Exercise instructions
Return the data exactly, with all pictures removed.

Stored items
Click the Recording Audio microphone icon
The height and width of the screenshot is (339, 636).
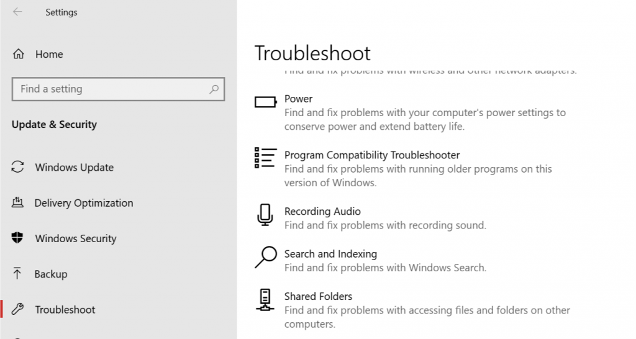[265, 215]
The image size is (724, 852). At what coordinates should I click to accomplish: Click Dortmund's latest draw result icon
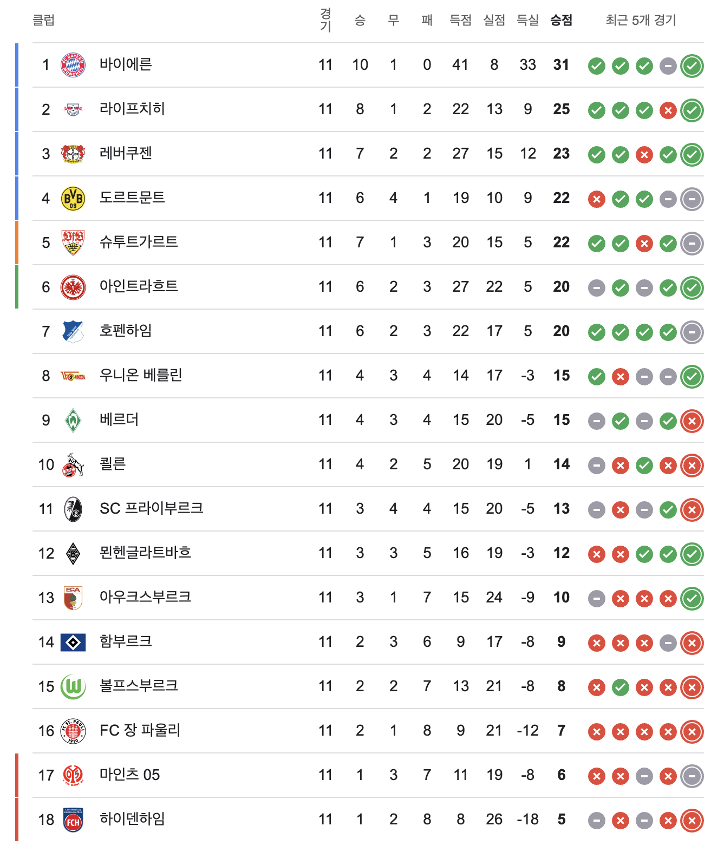click(x=692, y=199)
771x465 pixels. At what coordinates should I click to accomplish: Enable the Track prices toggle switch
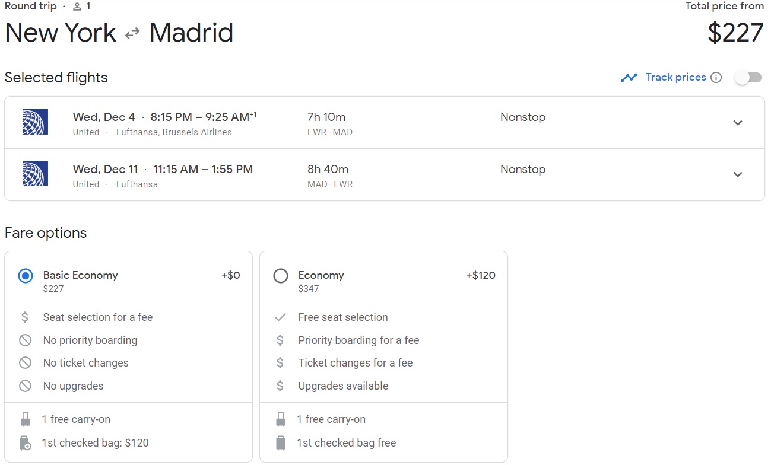coord(748,78)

Task response
Click the Recording Audio microphone icon
The height and width of the screenshot is (339, 636).
[265, 215]
The image size is (724, 852). At what coordinates should I click to accomplish: Click Dortmund's latest draw result icon
click(x=692, y=199)
771x465 pixels. At what coordinates should I click to accomplish: Enable the Track prices toggle switch
coord(748,78)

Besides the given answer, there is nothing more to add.